‘Pensamento mesquinho e visão separatista’, diz Lídice sobre Romeu Zema

    "Visão pequena em um momento em que o país precisa, acima de tudo, de união"

    Foto: Fernanda Chagas / bahia.ba

    A deputada federal Lídice da Mata (PSB) criticou o posicionamento do governador de Minas Gerais, Romeu Zema (Novo), sobre a criação do Consórcio Sul-Sudeste (Cossud) em busca de “protagonismo” no Brasil. Em entrevista ao bahia.ba, a parlamentar classifica como “mesquinho” e “separatista” o pensamento do gestor mineiro. 

    “O governador Zema demonstra um pensamento muito mesquinho. O Norte, Nordeste e o Centro-Oeste são as regiões de maior índice de pobreza com o Índice de Desenvolvimento Humano (IDH) menor no nosso país. É absolutamente normal que haja um fundo para combater essa pobreza nessa região. Não quer dizer que não exista pobreza na região sul e sudeste, mas essas regiões são muito mais ricas e podem desenvolver políticas de combate à pobreza”, diz Lídice. 

    A declaração de Zema sobre o desenvolvimento de uma frente Sul e Sudeste foi dada em uma entrevista à Folha de São Paulo, veiculada no sábado (5). Essa não é a primeira vez que falas de Zema repercutem negativamente na mídia com relação aos regiões Norte e Nordeste do país. 

    Em junho, durante a abertura da 8ª Edição do Consórcio de Integração Sul e Sudeste (Cosud), Zema afirmou que nos estados que compõem o bloco “há uma proporção muito maior de pessoas trabalhando do que vivendo de auxílio emergencial”. 

    “A visão dele é uma visão separatista, uma visão ruim, uma visão que divide o Brasil. Isso é o oposto do que deve pensar alguém que pensa no Brasil. Ela tem uma visão pequena, separatista em um momento em que o país precisa, acima de tudo, de união”, completou a congressista. 

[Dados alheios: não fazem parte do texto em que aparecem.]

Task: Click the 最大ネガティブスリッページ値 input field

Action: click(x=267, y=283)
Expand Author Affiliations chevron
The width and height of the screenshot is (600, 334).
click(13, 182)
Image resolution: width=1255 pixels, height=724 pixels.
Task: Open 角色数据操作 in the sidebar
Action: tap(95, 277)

    Após a fala de Romeu Zema, o Consórcio do Nordeste emitiu uma nota oficial sobre o tema. No texto, é relatado que o “enquanto o Norte e Nordeste apostam no fortalecimento do projeto de um Brasil democrático, inclusivo e, portanto, de união e reconstrução, a referida entrevista parece aprofundar a lógica de um país subalterno, dividido e desigual”. 

    “A união regional dos estados Nordeste, e também do Norte, não representa uma guerra contra os demais estados da federação, mas uma maneira de compensar, pela organização regional, as desigualdades históricas de oportunidades de desenvolvimento”, reitera o Consórcio em comunicado.